We are farmers who raise different types of crops in different regions of our country. Like all farmers, we have lived through difficult periods when bad weather, low prices or weak demand had us doubting we would survive. Whether organic or conventional producers, we all seek the same result – a good harvest and robust markets for our crops.
But at just the time when demand is increasing, we are hamstrung by something over which we really should have more control – our nation’s labor supply.
An unwillingness to consider any type of immigration reform measure when the problem is so well-known is irresponsible. You would expect that complaints and calls for reform from groups as diverse as farmers, high-tech companies, law enforcement and religious leaders would trigger action. Yet, a year after the U.S. Senate passed comprehensive immigration reform, chances for the House to act this year look murky at best. Our current situation is an embarrassment, and failing to act hurts everyone.
Failure to act hurts farmworkers: Skilled farmworkers deserve an opportunity to earn their way to a better future without the threat of deportation. Surely our Congress can come to an agreement on a market-based and flexible program that provides for a legal workforce.
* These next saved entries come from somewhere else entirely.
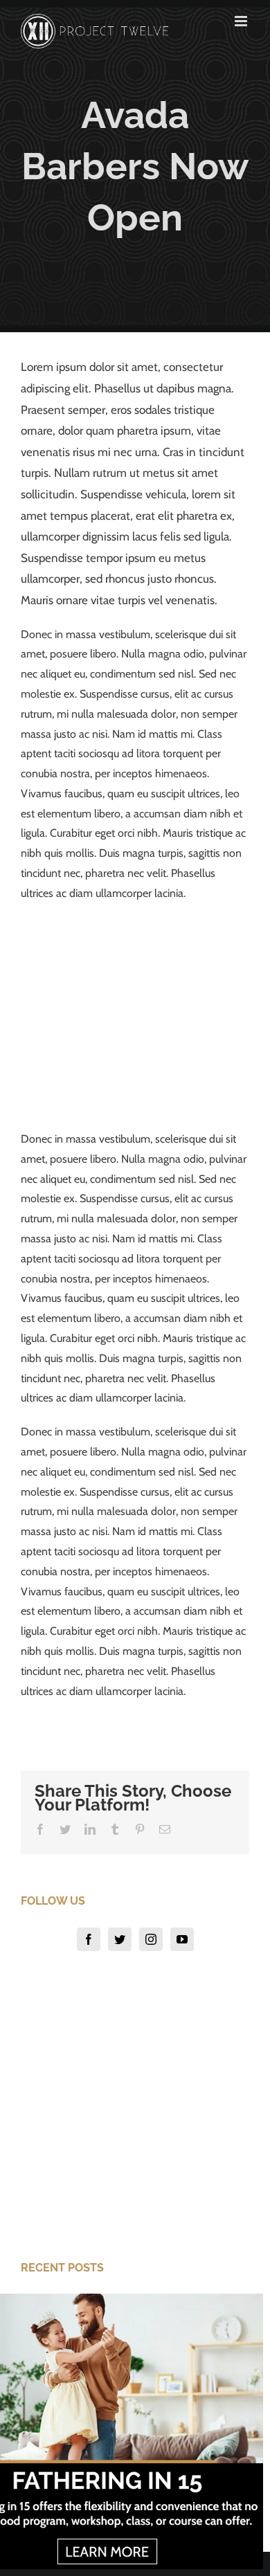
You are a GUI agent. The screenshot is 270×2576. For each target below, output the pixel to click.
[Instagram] (151, 1939)
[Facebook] (88, 1939)
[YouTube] (182, 1939)
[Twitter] (120, 1939)
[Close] (251, 2304)
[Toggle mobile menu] (242, 21)
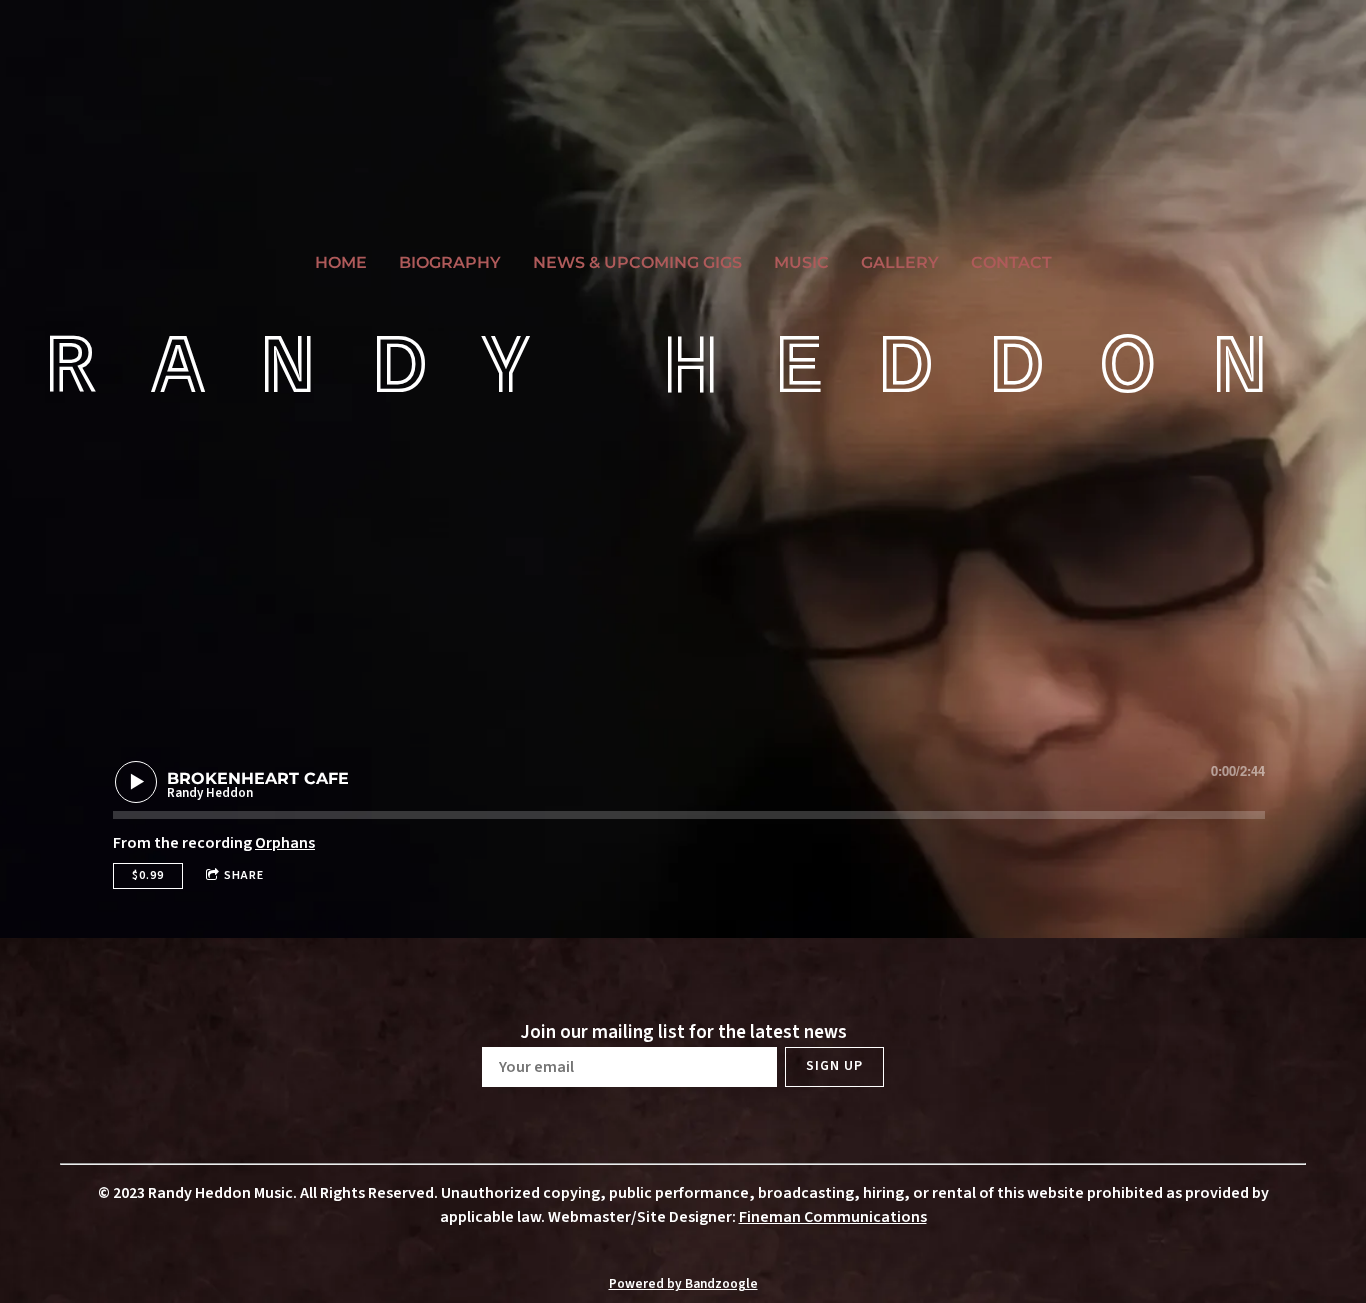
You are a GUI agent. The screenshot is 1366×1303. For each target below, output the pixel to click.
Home (341, 262)
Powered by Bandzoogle (683, 1283)
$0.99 (148, 875)
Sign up (834, 1066)
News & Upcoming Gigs (637, 262)
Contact (1011, 262)
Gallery (900, 262)
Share (244, 875)
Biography (450, 262)
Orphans (285, 843)
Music (801, 262)
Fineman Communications (833, 1217)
Failure to act hurts farmers and ranchers: Without enough workers, farms and ranches are gradually shrinking, and as a result, farm production is moving overseas. A 2012 survey by the California Farm Bureau in that state alone found that 71 percent of tree fruit growers and nearly 80 percent of raisin and berry growers could not find enough workers for their production needs.
Failure to act hurts our economy: The nonpartisan Congressional Budget Office estimated that the Senate immigration reform bill will increase real gross domestic product by 3.3 percent in 2023 and 5.4 percent in 2033 – an increase of roughly $700 billion in 2023 and $1.4 trillion in 2033 in today’s dollars.
Failure to act is untenable for our future as a nation: In the next 20 years, 79 million baby-boomer generation Americans will leave the workforce to be replaced by fewer than 50 million Gen Xers and millennials. We simply cannot sustain economic growth, meet our workforce needs, or protect Social Security and Medicare without addressing immigration reform now.
AGree, a food and agriculture policy organization, was launched three years ago to identify and respond to the challenges facing global agriculture. Immigration reform was the first issue on which this very diverse group reached consensus.
We believe our principles serve the interests of producers, workers and the public:
• Develop a practical and economically viable program that allows employers to hire legal foreign workers and protects foreign and U.S. farmworkers.
• Ensure quality of life, good working conditions, and opportunities for food and agriculture workers.
• Provide more opportunities for farmworkers to develop skills and advance their careers within the food and agriculture sector.
The vital role of U.S. agriculture is widely ignored when our stomachs are full and abundance surrounds us. But the steady deterioration and vulnerability of our farm workforce, because of an unworkable immigration policy, are putting our national food system and its economic and health benefits at risk – and in some cases in collapse. We need political leadership on immigration reform now.